TEKS BACAAN ▸
---*---
E-mail: alumni.isbi.bandung@gmail.com | Call: : +62 7314982 | Location : ISBI Bandung  

Berita

Ada mitos unik di Jurusan Tari ISBI Bandung

Merdeka.com, Bandung - Kuliah di jurusan seni tari Institut Seni Budaya Indonesia (ISBI) Bandung sepintas terkesan menyenangkan, karena identik dengan musik dan tarian, dua hal yang terkait erat dengan keindahan.
 
Namun di balik keindahan seni tari, ada semacam mitos yang hingga kini menjadi keyakinan sebagian mahasiswa ISBI Bandung. Mitos itu tidak ada kaitan dengan mistik atau klenik, tetapi muncul akibat ketatnya proses belajar dan latihan yang ada di kampus di Jalan Buah Batu Bandung itu.
---*---
Entri set data ▸
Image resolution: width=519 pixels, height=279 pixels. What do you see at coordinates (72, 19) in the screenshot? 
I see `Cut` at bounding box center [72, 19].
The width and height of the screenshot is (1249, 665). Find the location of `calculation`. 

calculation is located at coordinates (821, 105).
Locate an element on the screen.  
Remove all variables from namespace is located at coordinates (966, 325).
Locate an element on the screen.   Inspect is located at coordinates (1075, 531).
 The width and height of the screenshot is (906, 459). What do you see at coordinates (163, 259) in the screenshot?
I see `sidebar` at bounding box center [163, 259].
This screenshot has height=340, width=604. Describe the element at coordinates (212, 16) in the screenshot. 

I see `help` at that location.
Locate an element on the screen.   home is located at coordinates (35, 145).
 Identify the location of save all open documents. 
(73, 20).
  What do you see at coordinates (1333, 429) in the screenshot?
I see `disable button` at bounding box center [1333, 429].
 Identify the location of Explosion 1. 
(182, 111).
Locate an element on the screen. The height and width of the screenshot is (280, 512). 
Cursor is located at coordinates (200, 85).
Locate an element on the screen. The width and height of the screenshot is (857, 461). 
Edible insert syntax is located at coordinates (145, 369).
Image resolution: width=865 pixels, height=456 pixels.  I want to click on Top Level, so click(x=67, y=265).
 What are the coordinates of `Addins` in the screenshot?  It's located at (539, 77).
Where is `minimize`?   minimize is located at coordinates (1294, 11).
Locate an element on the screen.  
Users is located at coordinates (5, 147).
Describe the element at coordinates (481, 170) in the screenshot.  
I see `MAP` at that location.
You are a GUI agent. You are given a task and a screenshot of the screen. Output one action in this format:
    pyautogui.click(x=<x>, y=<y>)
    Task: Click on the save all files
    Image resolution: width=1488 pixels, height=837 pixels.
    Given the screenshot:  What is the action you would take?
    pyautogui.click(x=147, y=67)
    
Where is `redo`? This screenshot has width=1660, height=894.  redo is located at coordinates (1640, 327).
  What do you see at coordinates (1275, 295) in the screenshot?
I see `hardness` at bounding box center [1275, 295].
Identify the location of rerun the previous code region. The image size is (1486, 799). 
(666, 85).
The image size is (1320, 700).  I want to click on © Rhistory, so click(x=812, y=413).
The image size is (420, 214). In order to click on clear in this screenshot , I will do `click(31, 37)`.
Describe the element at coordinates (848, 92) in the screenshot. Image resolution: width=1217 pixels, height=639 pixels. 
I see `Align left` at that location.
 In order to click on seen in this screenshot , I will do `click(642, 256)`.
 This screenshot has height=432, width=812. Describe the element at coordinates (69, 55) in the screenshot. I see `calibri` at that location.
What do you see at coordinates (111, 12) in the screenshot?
---*---
COBA SENDIRI ▸
Tolong tuliskan kembali seluruh teks berita tentang mitos di Jurusan Tari ISBI Bandung tanpa mengubah apa pun.

JAWABAN LATIHAN ▸
E-mail: alumni.isbi.bandung@gmail.com | Call: : +62 7314982 | Location : ISBI Bandung  

Berita

Ada mitos unik di Jurusan Tari ISBI Bandung

Merdeka.com, Bandung - Kuliah di jurusan seni tari Institut Seni Budaya Indonesia (ISBI) Bandung sepintas terkesan menyenangkan, karena identik dengan musik dan tarian, dua hal yang terkait erat dengan keindahan.
 
Namun di balik keindahan seni tari, ada semacam mitos yang hingga kini menjadi keyakinan sebagian mahasiswa ISBI Bandung. Mitos itu tidak ada kaitan dengan mistik atau klenik, tetapi muncul akibat ketatnya proses belajar dan latihan yang ada di kampus di Jalan Buah Batu Bandung itu.